Best way to sort draw calls?

Graphics and GPU Programming Programming

Started by Chapa August 05, 2014 07:44 AM

10 comments, last by Chapa 9 years, 8 months ago

136

Author

August 05, 2014 07:44 AM

Hello, before anything, sorry for my english, since it is not my native language i am not really good on it, but here i go...

Im new to DirectX and i been thinking on the best way to manage the draw calls i will be doing, so i can get the best performance i can, i now understand a good way is sorting the meshes on a way that i make the less state changes possible, for example sorting by shader, then materials, etc, and i been trying to approach this, but also thinking in the future when i will be needing to get control of a certain mesh, or test collisions, etc, and i been trying to search for this info, but no one talks about models having more than one mesh, and managing all those meshes together, etc...

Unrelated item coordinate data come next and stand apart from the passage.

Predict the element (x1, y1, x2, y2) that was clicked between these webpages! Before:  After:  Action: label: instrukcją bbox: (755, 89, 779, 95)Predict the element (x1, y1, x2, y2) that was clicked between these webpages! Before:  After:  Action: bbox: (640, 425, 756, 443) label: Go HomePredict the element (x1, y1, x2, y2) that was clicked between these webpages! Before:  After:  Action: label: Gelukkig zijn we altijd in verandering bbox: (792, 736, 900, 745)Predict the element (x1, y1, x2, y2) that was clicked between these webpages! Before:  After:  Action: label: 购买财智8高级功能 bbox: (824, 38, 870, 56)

So this are the 2 ways i think i could do it, but cant decide which one is best or which one to choose...

Lets say i have a material, mesh and model class and each mesh has a link to the material it uses...

So the first idea would be loading all the materials and meshes on a list, and on the model class only saving a list of pointers to them, so i can modify or check something if needed, for example changing the world matrix of all the meshes on the model, the benefit of this idea is that i will be able to sort all of the meshes in the scene, ignoring to what model it belongs, and render them by material, saving material state changes even if two or more different models uses the same material, but the bad part is that i will be updating the matrix buffer on each mesh, to be able to move different meshes to the same place, ignoring their place on the list.

My second idea would be loading the materials and meshes inside the model class and by that way only having one world matrix for the whole model, in this case i will be rendering by model, and inside it, rendering by material anyway, and the benefit would be only updating the matrix buffer once per model, instead of once per mesh, but the bad part here is that if i have the same material on different meshes between models, i will need to update the material again on the other model or models.

So this are my 2 ideas and i still cant decide which one to choose, i really would appreciate any advice thank you.

kauna

2,925

August 05, 2014 09:09 AM

I think that the base problem to solve is relatively simple : you have a certain data which needs to be sorted. So in order to sort things, you'll need a number for each of the things - instead of using pointers to meshes or materials or shaders, you can use a handle which is smaller than the pointer - let's say 16-bits. So, when you create a mesh or a material you'll create a handle also, which can be used to retrieve the object.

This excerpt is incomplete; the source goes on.